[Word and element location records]
----
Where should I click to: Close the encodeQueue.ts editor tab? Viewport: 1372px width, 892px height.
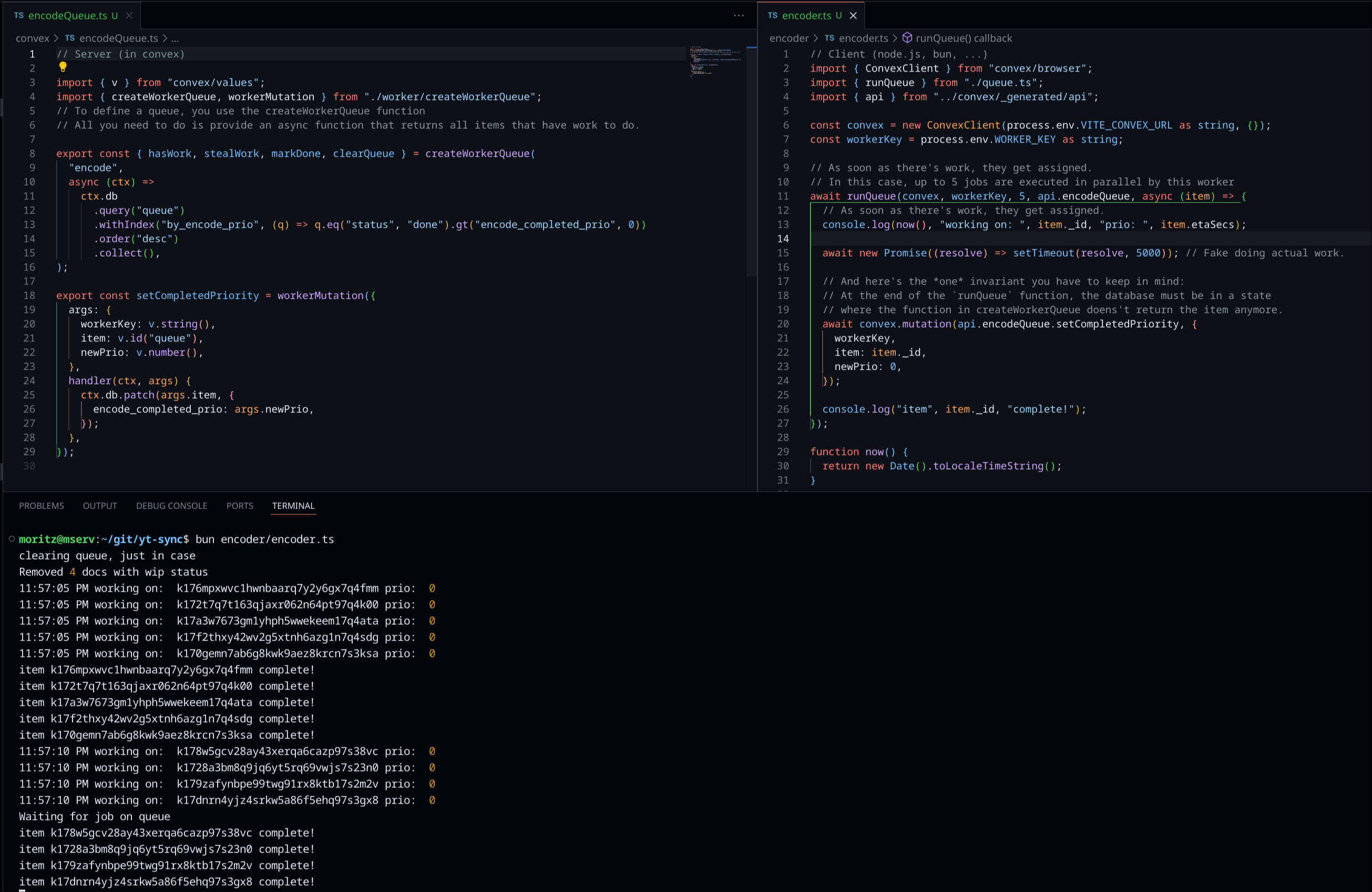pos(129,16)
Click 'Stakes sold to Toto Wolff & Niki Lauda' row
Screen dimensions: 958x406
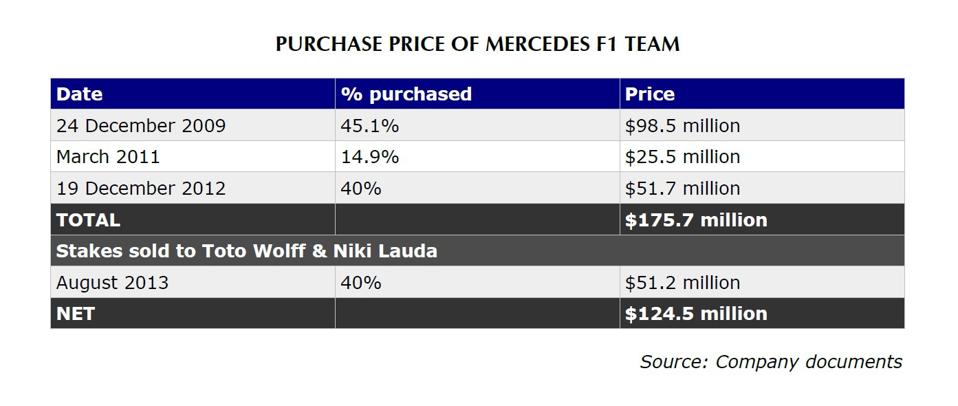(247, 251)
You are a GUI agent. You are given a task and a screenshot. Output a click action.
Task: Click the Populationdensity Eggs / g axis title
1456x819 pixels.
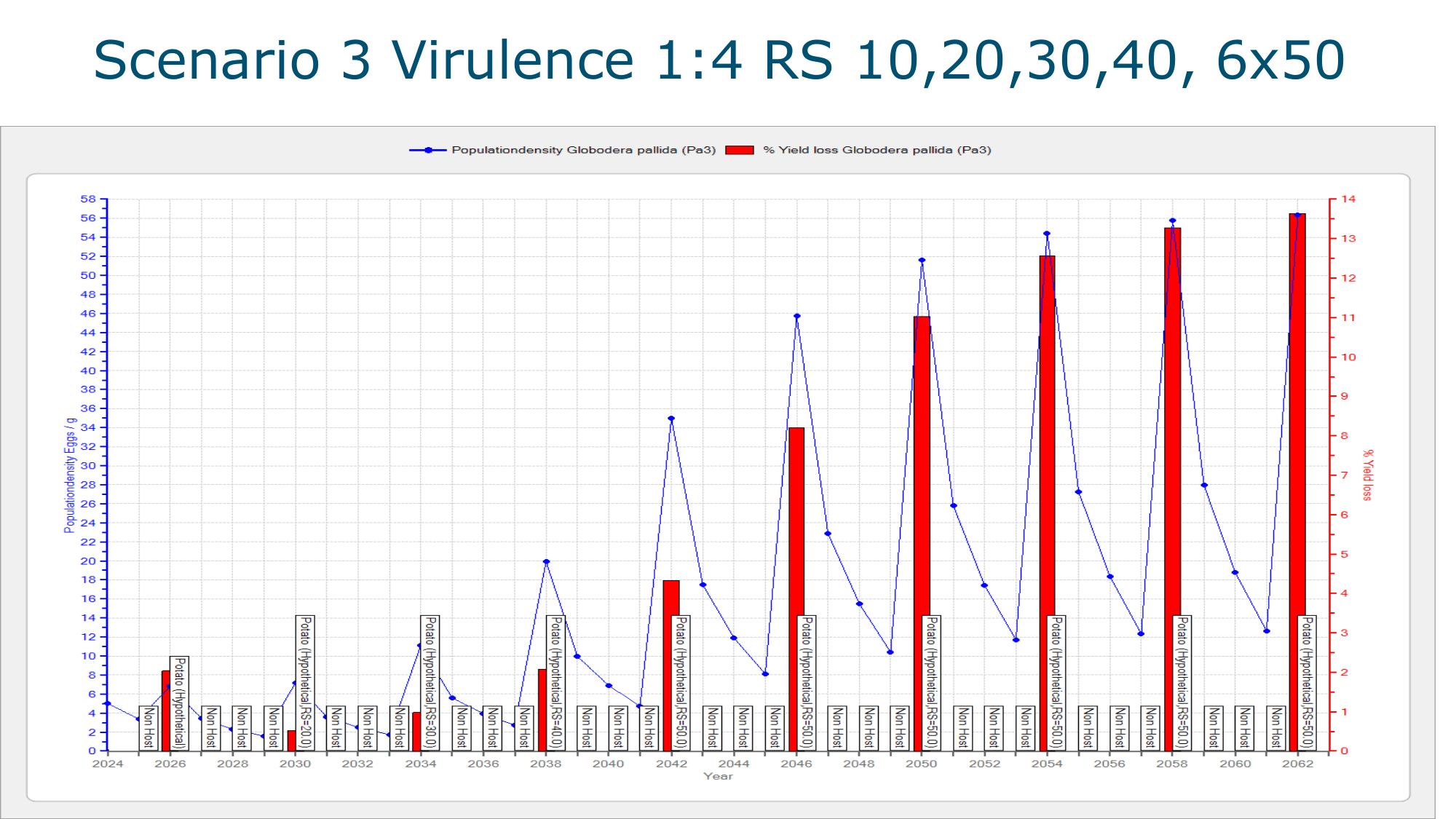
----
- **Exercise task**
Express the material above as a JSON list of strings, with one string for each line, skipping blank lines and leaving the pictures out.

- **Written solution**
[
  "Where should I click to: Close the encodeQueue.ts editor tab? Viewport: 1372px width, 892px height.",
  "pos(129,16)",
  "Click 'Stakes sold to Toto Wolff & Niki Lauda' row",
  "Screen dimensions: 958x406",
  "(247, 251)",
  "You are a GUI agent. You are given a task and a screenshot. Output a click action.",
  "Task: Click the Populationdensity Eggs / g axis title",
  "1456x819 pixels."
]